Affinity’s Kaizen Curmudgeon

(1)
http://www.medscape.com/viewprogram/7099_pnt
(2)http://www.ahrq.gov/qual/mistakeproof/mistakeproofing.pdf
(3)http://handwritingsuccess.com
(4)http://blog.hin.com/?p=391

Thursday, January 8, 2009

Patient Safety--Medications

“Jaded Julie, today we’re going to start talking about medication safety.”

“How can you do that, Ancient One? You don’t know the first thing about medications.”

“I certainly do. First thing every morning I take a big multivitamin pill. Besides, my colleague on this blog is a nurse who is very knowledgeable and occasionally somewhat respectful. We can do it if you promise to help.”

“Of course. I suppose we’ll start by your telling how it was in the old days.”

“When I was ill as a child, we waited all day for the family doctor to come and felt better as soon as he arrived. We didn’t appreciate how limited the armamentarium in his black bag was…some tongue depressors, a flashlight, and bottles of a couple dozen types of pills. We didn’t hear about medication errors then, probably because the meds weren’t very effective. Patients got better if they were strong and more than a little bit lucky.”

“The armamen...what? Well, those black bags were pretty small. If doctors made house calls today, they’d have to pull a trailer with a pharmacy in it.”

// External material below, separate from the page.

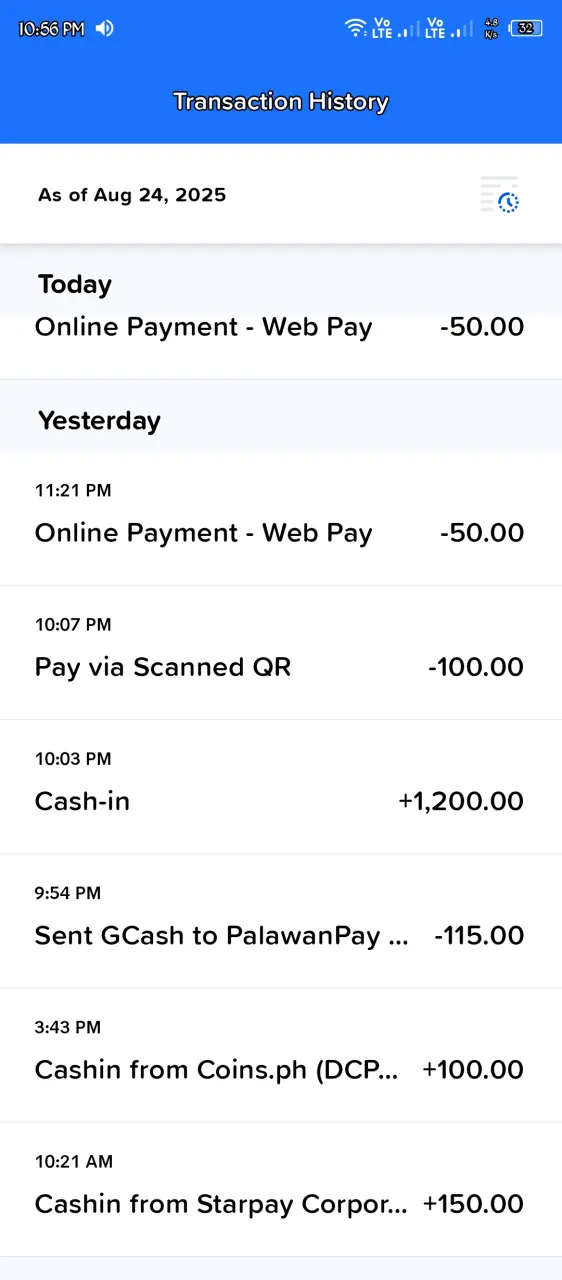562x1280 pixels.
Task: Tap the As of Aug 24, 2025 label
Action: point(132,195)
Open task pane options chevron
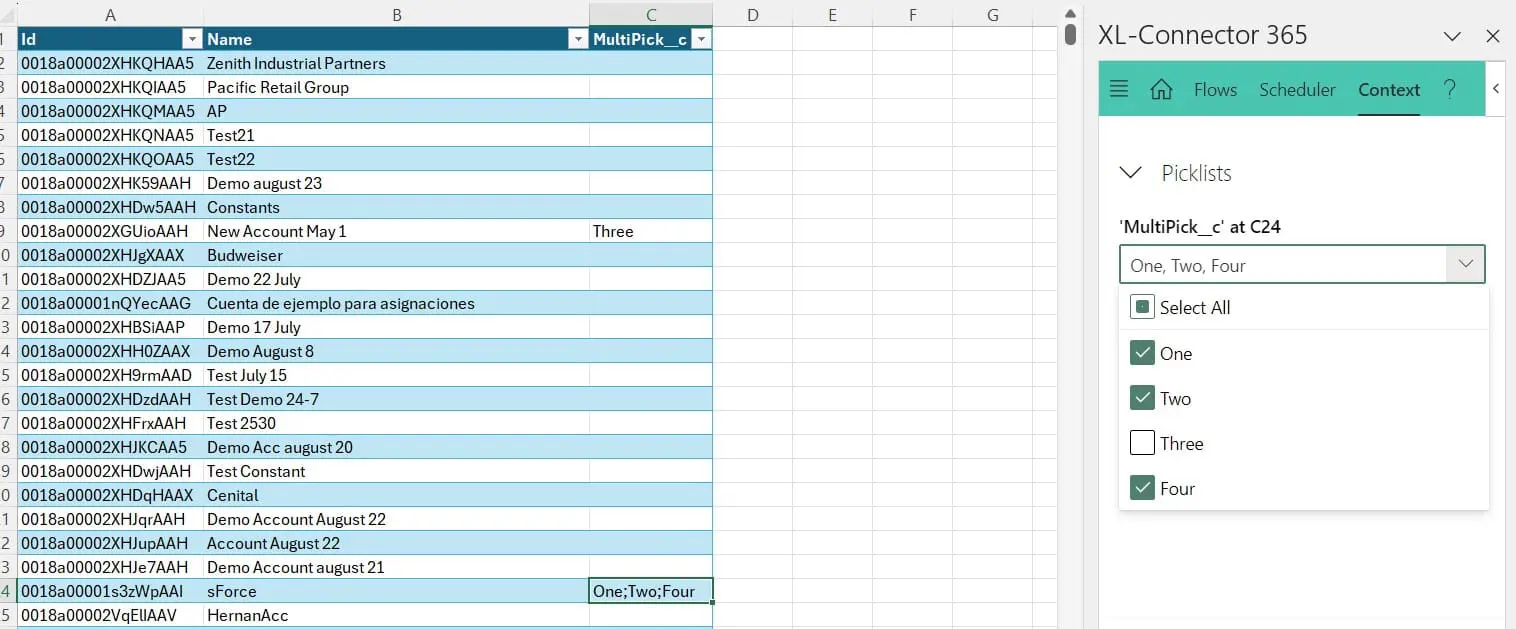The height and width of the screenshot is (629, 1516). [1452, 36]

“To a layperson like me, the medications available now are a bewildering array. All of those brand names plus a host of generics. Despite the manufacturers’ best efforts, there are a lot of look-alikes and sound-alikes. No wonder pharmacists are in such high demand.”

“Curmudge, let’s start by listing (in order) the top 10 meds that are most commonly misused or mishandled by health care providers (1). Those folks administering these drugs should be aware that they are dealing with materials that have bad track records for safety.
· Insulin
· Morphine
· Potassium chloride
· Albuterol
· Heparin
· Vancomycin
· Cefazolin
· Acetaminophen
· Warfarin
· Furosemide”

“Good list, Julie; you and I read the same stuff. Errors that occur with insulin—at the top of the list—include look-alike packaging, similarity in brand names (e.g., Humalog and Humulin), and confusing the unit abbreviation ’u’ with the number 0.”

“Consider opioids along with morphine, the second item on the list. Similar names for these can be a source of confusion: Avinza and Evista, morphine and hydromorphone, Oxycontin and MS Contin, hydrocodone and oxycodone, and oxycodone and codeine.”

“Patients should be especially aware of this next list, because these are the principal meds that prompt their visits to the ED. Unintentional overdosing is the main reason for going to the ED; others include side effects and allergic reactions.
· Insulin
· Anticoagulants
· Amoxicillin
· Aspirin
· Trimethoprim-sulfamethoxazole
· Hydrocodone/acetaminophen
· Ibuprofen
· Acetaminophen
· Cephalexin
· Penicillin”

“You know, Curmudge, I see bad news as well as good news in the multitude of potent medications that are now available. The good news is that they can achieve cures that were only an impossible dream when you were a kid. The bad news is that mix-ups can occur more easily and result in a patient’s taking a very powerful—but wrong—medication.”

“Julie, an organization with a Lean culture will devise systems that make it easy to do the right thing and very hard to do something wrong. Until we achieve that, the old rule might still apply, ‘Patients get better if they are strong and lucky.’”

“If that’s true Curmudge, I bet that penicillin shot you received for an infection 50 years ago made you a lot luckier.”